__Entries taken from a collection__:
--*--
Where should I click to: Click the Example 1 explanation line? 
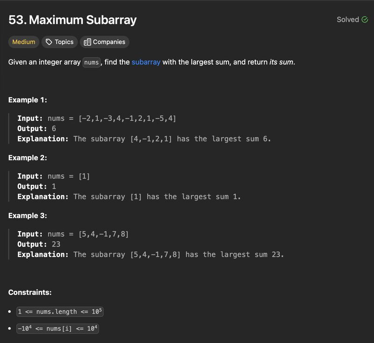coord(144,139)
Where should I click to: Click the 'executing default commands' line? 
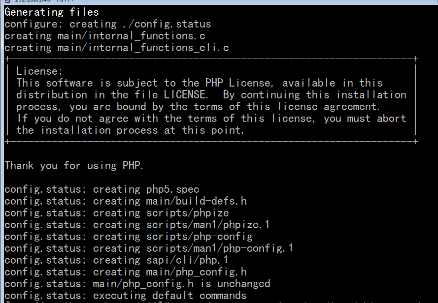(x=169, y=296)
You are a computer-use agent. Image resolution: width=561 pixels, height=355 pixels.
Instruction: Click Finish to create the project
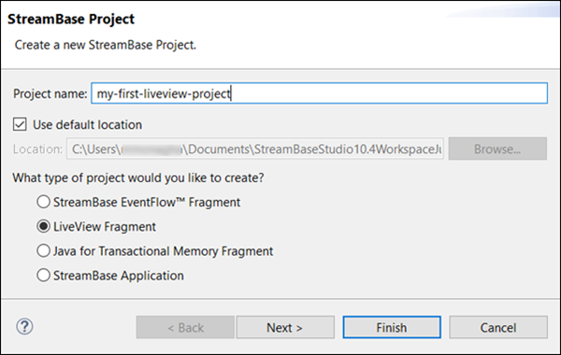[x=392, y=327]
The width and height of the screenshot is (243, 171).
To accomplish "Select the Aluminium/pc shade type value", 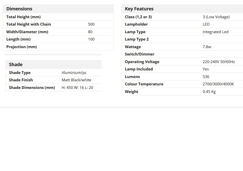I will (74, 73).
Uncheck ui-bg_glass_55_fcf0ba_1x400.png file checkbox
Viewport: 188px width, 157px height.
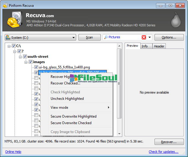[x=36, y=67]
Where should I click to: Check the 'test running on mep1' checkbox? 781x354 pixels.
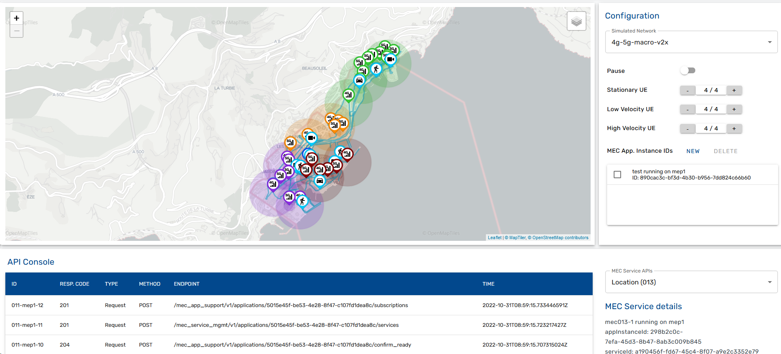point(617,175)
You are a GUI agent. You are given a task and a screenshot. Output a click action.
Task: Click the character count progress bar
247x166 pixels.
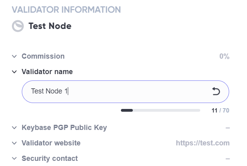(160, 110)
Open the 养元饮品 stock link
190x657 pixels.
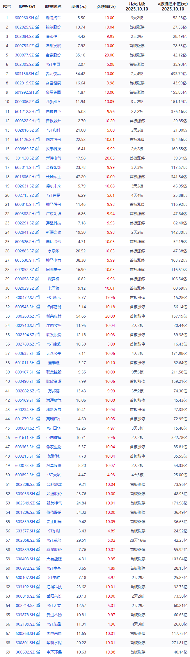coord(53,74)

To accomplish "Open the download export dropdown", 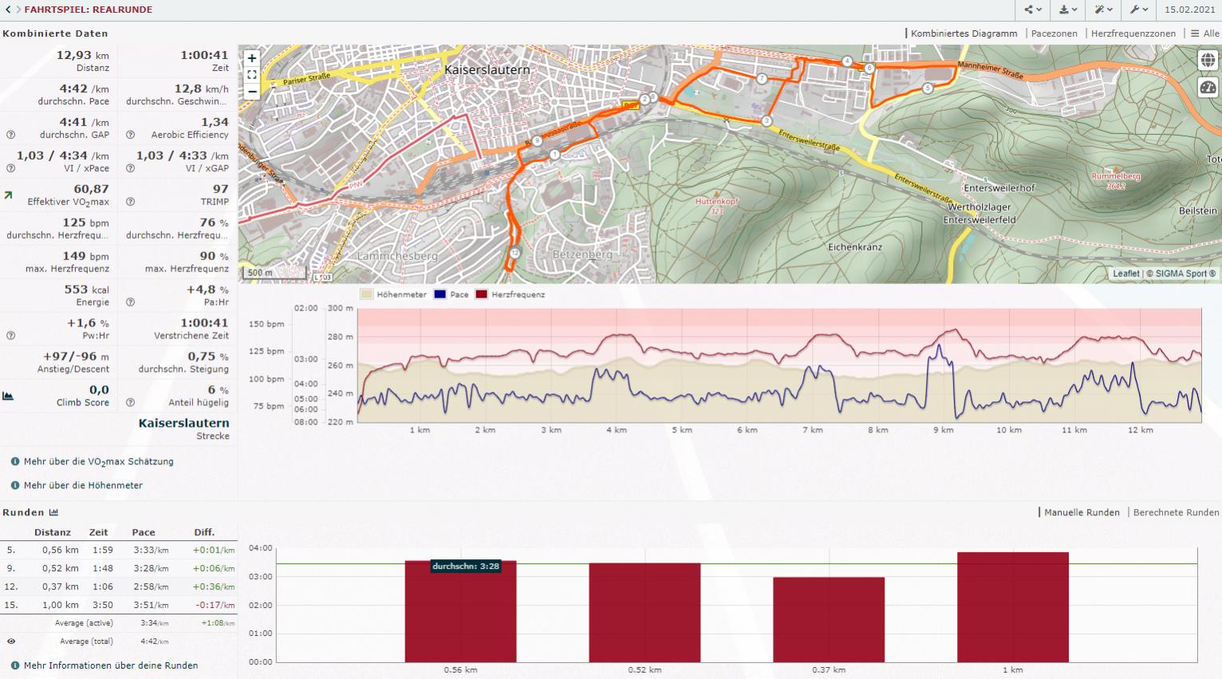I will click(1068, 10).
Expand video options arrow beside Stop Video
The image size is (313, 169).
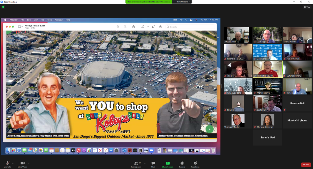[29, 163]
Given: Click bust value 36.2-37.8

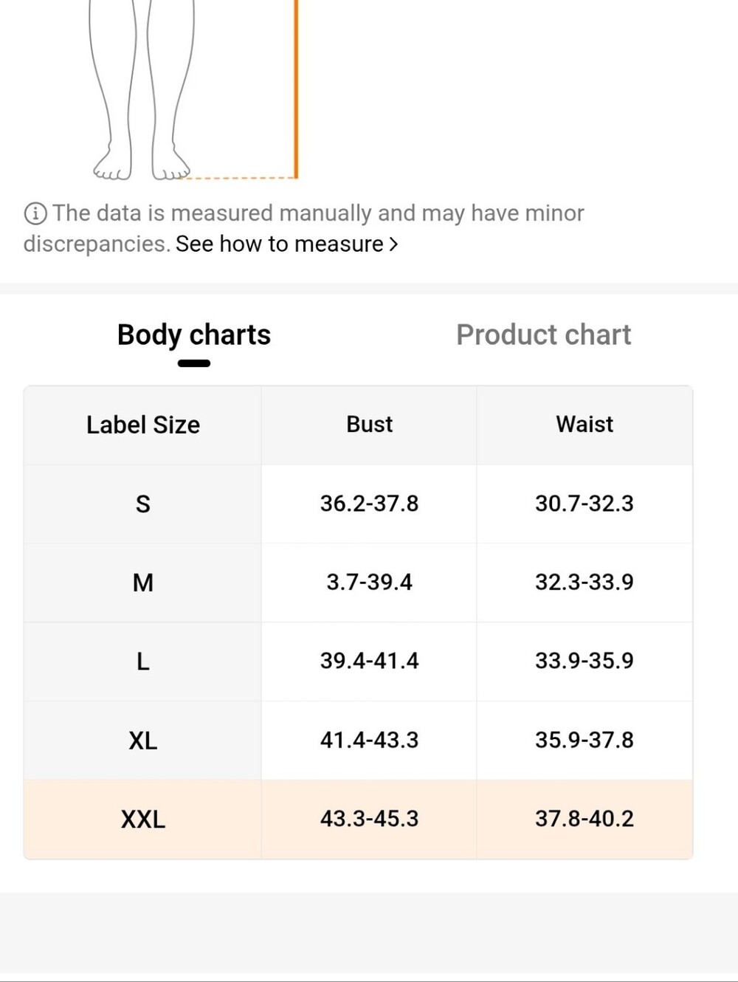Looking at the screenshot, I should [369, 504].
--*--
__Your assignment__: Leave the pictures out, and copy exactly each line from the one containing "The image size is (313, 169)." through the final line of the data.

__Result__:
The image size is (313, 169).
[29, 163]
Given: Click bust value 36.2-37.8

Looking at the screenshot, I should [369, 504].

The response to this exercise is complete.